What is being asked: Convert the listing below into a JSON list of strings, with one string for each line and no entries for blank lines.

· · · ·

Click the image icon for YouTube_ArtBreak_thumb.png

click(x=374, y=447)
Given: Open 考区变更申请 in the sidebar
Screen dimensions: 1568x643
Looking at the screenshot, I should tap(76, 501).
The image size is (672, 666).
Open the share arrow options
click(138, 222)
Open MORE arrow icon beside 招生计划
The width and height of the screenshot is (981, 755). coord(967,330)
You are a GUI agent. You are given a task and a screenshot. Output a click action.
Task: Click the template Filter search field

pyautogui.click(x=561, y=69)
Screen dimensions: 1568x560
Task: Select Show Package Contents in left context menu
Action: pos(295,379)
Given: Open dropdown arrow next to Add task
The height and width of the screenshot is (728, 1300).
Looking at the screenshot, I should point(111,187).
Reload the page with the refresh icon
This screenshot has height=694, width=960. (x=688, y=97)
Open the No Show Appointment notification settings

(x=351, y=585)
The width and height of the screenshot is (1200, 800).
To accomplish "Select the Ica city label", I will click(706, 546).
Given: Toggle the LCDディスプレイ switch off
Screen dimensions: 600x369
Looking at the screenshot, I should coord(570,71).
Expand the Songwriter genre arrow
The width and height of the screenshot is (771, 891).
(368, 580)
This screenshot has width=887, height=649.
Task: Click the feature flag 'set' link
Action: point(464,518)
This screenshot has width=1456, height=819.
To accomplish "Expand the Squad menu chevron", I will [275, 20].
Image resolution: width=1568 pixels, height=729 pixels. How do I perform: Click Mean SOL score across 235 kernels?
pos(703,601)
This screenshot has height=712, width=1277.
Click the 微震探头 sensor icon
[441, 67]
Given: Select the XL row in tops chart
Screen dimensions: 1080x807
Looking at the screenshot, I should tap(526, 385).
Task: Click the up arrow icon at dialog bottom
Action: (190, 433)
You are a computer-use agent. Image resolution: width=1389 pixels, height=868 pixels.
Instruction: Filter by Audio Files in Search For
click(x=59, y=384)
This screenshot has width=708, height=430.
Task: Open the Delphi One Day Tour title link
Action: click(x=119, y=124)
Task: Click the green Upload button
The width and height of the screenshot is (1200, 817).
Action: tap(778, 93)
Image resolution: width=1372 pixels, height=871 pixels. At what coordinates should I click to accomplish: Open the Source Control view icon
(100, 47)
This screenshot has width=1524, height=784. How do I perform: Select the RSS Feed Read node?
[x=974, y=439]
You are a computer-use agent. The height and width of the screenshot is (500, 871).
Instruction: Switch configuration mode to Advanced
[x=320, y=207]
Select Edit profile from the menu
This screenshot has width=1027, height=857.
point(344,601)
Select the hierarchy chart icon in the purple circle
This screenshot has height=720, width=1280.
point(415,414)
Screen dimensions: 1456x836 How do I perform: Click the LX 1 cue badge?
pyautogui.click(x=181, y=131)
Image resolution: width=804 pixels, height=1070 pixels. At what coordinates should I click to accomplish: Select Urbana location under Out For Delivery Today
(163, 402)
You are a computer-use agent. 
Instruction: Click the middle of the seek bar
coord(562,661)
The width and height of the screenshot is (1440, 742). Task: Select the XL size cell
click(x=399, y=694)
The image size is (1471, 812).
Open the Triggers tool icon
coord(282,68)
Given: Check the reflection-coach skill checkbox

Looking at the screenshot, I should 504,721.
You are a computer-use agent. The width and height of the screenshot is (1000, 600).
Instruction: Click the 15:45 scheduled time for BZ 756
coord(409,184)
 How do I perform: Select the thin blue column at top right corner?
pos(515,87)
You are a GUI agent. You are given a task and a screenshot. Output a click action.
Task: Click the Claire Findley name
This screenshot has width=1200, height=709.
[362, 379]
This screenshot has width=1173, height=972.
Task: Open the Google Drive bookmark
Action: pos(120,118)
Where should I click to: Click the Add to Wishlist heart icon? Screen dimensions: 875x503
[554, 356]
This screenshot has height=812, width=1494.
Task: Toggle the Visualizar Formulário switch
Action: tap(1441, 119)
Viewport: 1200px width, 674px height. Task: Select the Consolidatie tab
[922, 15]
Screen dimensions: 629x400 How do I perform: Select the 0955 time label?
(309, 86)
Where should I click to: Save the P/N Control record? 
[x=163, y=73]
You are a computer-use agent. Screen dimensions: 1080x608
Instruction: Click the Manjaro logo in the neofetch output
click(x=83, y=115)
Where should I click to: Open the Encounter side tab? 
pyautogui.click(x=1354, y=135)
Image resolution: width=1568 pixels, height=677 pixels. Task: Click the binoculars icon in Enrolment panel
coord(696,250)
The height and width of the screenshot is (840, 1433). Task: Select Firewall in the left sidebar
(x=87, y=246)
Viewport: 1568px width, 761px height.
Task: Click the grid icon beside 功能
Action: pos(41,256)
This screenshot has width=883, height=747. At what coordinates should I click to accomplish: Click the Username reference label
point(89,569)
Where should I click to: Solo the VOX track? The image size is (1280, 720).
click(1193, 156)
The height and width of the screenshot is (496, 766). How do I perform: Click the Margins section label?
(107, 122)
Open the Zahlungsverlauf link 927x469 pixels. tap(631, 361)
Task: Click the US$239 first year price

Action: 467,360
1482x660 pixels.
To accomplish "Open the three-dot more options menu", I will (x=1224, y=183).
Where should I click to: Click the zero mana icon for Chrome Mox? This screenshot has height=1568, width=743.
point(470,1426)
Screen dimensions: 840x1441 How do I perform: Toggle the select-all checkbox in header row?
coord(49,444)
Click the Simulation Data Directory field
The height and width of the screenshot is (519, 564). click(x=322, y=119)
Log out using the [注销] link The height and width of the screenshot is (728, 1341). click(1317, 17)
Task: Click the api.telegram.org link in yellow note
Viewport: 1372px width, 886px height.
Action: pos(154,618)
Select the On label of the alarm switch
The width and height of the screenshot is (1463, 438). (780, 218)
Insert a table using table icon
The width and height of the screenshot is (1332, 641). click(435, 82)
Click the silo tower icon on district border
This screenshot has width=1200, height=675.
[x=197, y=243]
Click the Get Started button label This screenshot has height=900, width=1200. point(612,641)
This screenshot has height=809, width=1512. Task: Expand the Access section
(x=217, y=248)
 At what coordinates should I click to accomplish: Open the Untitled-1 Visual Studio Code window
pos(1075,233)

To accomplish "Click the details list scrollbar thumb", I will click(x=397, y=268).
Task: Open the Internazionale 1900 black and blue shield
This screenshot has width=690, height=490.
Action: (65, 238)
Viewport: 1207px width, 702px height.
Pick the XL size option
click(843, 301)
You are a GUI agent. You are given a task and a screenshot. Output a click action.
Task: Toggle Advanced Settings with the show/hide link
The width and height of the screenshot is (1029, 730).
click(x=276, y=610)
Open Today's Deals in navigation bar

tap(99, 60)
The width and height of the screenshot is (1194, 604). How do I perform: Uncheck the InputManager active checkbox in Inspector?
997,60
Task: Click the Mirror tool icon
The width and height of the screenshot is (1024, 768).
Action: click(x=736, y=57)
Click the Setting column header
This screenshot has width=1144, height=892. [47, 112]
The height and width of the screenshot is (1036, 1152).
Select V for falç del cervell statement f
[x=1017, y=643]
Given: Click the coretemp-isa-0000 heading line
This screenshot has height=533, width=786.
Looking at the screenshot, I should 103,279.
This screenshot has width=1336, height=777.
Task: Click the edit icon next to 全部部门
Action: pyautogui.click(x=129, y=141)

· · · ·

Correct response:
[
  "Click the image icon for YouTube_ArtBreak_thumb.png",
  "click(x=374, y=447)",
  "Given: Open 考区变更申请 in the sidebar",
  "Screen dimensions: 1568x643",
  "Looking at the screenshot, I should tap(76, 501).",
  "The image size is (672, 666).",
  "Open the share arrow options",
  "click(138, 222)",
  "Open MORE arrow icon beside 招生计划",
  "The width and height of the screenshot is (981, 755). coord(967,330)",
  "You are a GUI agent. You are given a task and a screenshot. Output a click action.",
  "Task: Click the template Filter search field",
  "pyautogui.click(x=561, y=69)",
  "Screen dimensions: 1568x560",
  "Task: Select Show Package Contents in left context menu",
  "Action: pos(295,379)",
  "Given: Open dropdown arrow next to Add task",
  "The height and width of the screenshot is (728, 1300).",
  "Looking at the screenshot, I should point(111,187).",
  "Reload the page with the refresh icon",
  "This screenshot has height=694, width=960. (x=688, y=97)",
  "Open the No Show Appointment notification settings",
  "(x=351, y=585)",
  "The width and height of the screenshot is (1200, 800).",
  "To accomplish \"Select the Ica city label\", I will click(706, 546).",
  "Given: Toggle the LCDディスプレイ switch off",
  "Screen dimensions: 600x369",
  "Looking at the screenshot, I should coord(570,71).",
  "Expand the Songwriter genre arrow",
  "The width and height of the screenshot is (771, 891).",
  "(368, 580)",
  "This screenshot has width=887, height=649.",
  "Task: Click the feature flag 'set' link",
  "Action: point(464,518)",
  "This screenshot has width=1456, height=819.",
  "To accomplish \"Expand the Squad menu chevron\", I will [275, 20].",
  "Image resolution: width=1568 pixels, height=729 pixels. How do I perform: Click Mean SOL score across 235 kernels?",
  "pos(703,601)",
  "This screenshot has height=712, width=1277.",
  "Click the 微震探头 sensor icon",
  "[441, 67]",
  "Given: Select the XL row in tops chart",
  "Screen dimensions: 1080x807",
  "Looking at the screenshot, I should tap(526, 385).",
  "Task: Click the up arrow icon at dialog bottom",
  "Action: (190, 433)",
  "You are a computer-use agent. Image resolution: width=1389 pixels, height=868 pixels.",
  "Instruction: Filter by Audio Files in Search For",
  "click(x=59, y=384)",
  "This screenshot has width=708, height=430.",
  "Task: Open the Delphi One Day Tour title link",
  "Action: click(x=119, y=124)",
  "Task: Click the green Upload button",
  "The width and height of the screenshot is (1200, 817).",
  "Action: tap(778, 93)",
  "Image resolution: width=1372 pixels, height=871 pixels. At what coordinates should I click to accomplish: Open the Source Control view icon",
  "(100, 47)",
  "This screenshot has width=1524, height=784. How do I perform: Select the RSS Feed Read node?",
  "[x=974, y=439]",
  "You are a computer-use agent. The height and width of the screenshot is (500, 871).",
  "Instruction: Switch configuration mode to Advanced",
  "[x=320, y=207]",
  "Select Edit profile from the menu",
  "This screenshot has width=1027, height=857.",
  "point(344,601)",
  "Select the hierarchy chart icon in the purple circle",
  "This screenshot has height=720, width=1280.",
  "point(415,414)",
  "Screen dimensions: 1456x836 How do I perform: Click the LX 1 cue badge?",
  "pyautogui.click(x=181, y=131)",
  "Image resolution: width=804 pixels, height=1070 pixels. At what coordinates should I click to accomplish: Select Urbana location under Out For Delivery Today",
  "(163, 402)",
  "You are a computer-use agent. ",
  "Instruction: Click the middle of the seek bar",
  "coord(562,661)",
  "The width and height of the screenshot is (1440, 742). Task: Select the XL size cell",
  "click(x=399, y=694)",
  "The image size is (1471, 812).",
  "Open the Triggers tool icon",
  "coord(282,68)",
  "Given: Check the reflection-coach skill checkbox",
  "Looking at the screenshot, I should 504,721.",
  "You are a computer-use agent. The width and height of the screenshot is (1000, 600).",
  "Instruction: Click the 15:45 scheduled time for BZ 756",
  "coord(409,184)",
  " How do I perform: Select the thin blue column at top right corner?",
  "pos(515,87)",
  "You are a GUI agent. You are given a task and a screenshot. Output a click action.",
  "Task: Click the Claire Findley name",
  "This screenshot has width=1200, height=709.",
  "[362, 379]",
  "This screenshot has width=1173, height=972.",
  "Task: Open the Google Drive bookmark",
  "Action: pos(120,118)",
  "Where should I click to: Click the Add to Wishlist heart icon? Screen dimensions: 875x503",
  "[554, 356]",
  "This screenshot has height=812, width=1494.",
  "Task: Toggle the Visualizar Formulário switch",
  "Action: tap(1441, 119)",
  "Viewport: 1200px width, 674px height. Task: Select the Consolidatie tab",
  "[922, 15]",
  "Screen dimensions: 629x400 How do I perform: Select the 0955 time label?",
  "(309, 86)",
  "Where should I click to: Save the P/N Control record? ",
  "[x=163, y=73]",
  "You are a computer-use agent. Screen dimensions: 1080x608",
  "Instruction: Click the Manjaro logo in the neofetch output",
  "click(x=83, y=115)",
  "Where should I click to: Open the Encounter side tab? ",
  "pyautogui.click(x=1354, y=135)",
  "Image resolution: width=1568 pixels, height=677 pixels. Task: Click the binoculars icon in Enrolment panel",
  "coord(696,250)",
  "The height and width of the screenshot is (840, 1433). Task: Select Firewall in the left sidebar",
  "(x=87, y=246)",
  "Viewport: 1568px width, 761px height.",
  "Task: Click the grid icon beside 功能",
  "Action: pos(41,256)",
  "This screenshot has width=883, height=747. At what coordinates should I click to accomplish: Click the Username reference label",
  "point(89,569)",
  "Where should I click to: Solo the VOX track? The image size is (1280, 720).",
  "click(1193, 156)",
  "The height and width of the screenshot is (496, 766). How do I perform: Click the Margins section label?",
  "(107, 122)",
  "Open the Zahlungsverlauf link 927x469 pixels. tap(631, 361)",
  "Task: Click the US$239 first year price",
  "Action: 467,360",
  "1482x660 pixels.",
  "To accomplish \"Open the three-dot more options menu\", I will (x=1224, y=183).",
  "Where should I click to: Click the zero mana icon for Chrome Mox? This screenshot has height=1568, width=743.",
  "point(470,1426)",
  "Screen dimensions: 840x1441 How do I perform: Toggle the select-all checkbox in header row?",
  "coord(49,444)",
  "Click the Simulation Data Directory field",
  "The height and width of the screenshot is (519, 564). click(x=322, y=119)",
  "Log out using the [注销] link The height and width of the screenshot is (728, 1341). click(1317, 17)",
  "Task: Click the api.telegram.org link in yellow note",
  "Viewport: 1372px width, 886px height.",
  "Action: pos(154,618)",
  "Select the On label of the alarm switch",
  "The width and height of the screenshot is (1463, 438). (780, 218)",
  "Insert a table using table icon",
  "The width and height of the screenshot is (1332, 641). click(435, 82)",
  "Click the silo tower icon on district border",
  "This screenshot has width=1200, height=675.",
  "[x=197, y=243]",
  "Click the Get Started button label This screenshot has height=900, width=1200. point(612,641)",
  "This screenshot has height=809, width=1512. Task: Expand the Access section",
  "(x=217, y=248)",
  " At what coordinates should I click to accomplish: Open the Untitled-1 Visual Studio Code window",
  "pos(1075,233)",
  "To accomplish \"Click the details list scrollbar thumb\", I will click(x=397, y=268).",
  "Task: Open the Internazionale 1900 black and blue shield",
  "This screenshot has width=690, height=490.",
  "Action: (65, 238)",
  "Viewport: 1207px width, 702px height.",
  "Pick the XL size option",
  "click(843, 301)",
  "You are a GUI agent. You are given a task and a screenshot. Output a click action.",
  "Task: Toggle Advanced Settings with the show/hide link",
  "The width and height of the screenshot is (1029, 730).",
  "click(x=276, y=610)",
  "Open Today's Deals in navigation bar",
  "tap(99, 60)",
  "The width and height of the screenshot is (1194, 604). How do I perform: Uncheck the InputManager active checkbox in Inspector?",
  "997,60",
  "Task: Click the Mirror tool icon",
  "The width and height of the screenshot is (1024, 768).",
  "Action: click(x=736, y=57)",
  "Click the Setting column header",
  "This screenshot has width=1144, height=892. [47, 112]",
  "The height and width of the screenshot is (1036, 1152).",
  "Select V for falç del cervell statement f",
  "[x=1017, y=643]",
  "Given: Click the coretemp-isa-0000 heading line",
  "This screenshot has height=533, width=786.",
  "Looking at the screenshot, I should 103,279.",
  "This screenshot has width=1336, height=777.",
  "Task: Click the edit icon next to 全部部门",
  "Action: pyautogui.click(x=129, y=141)"
]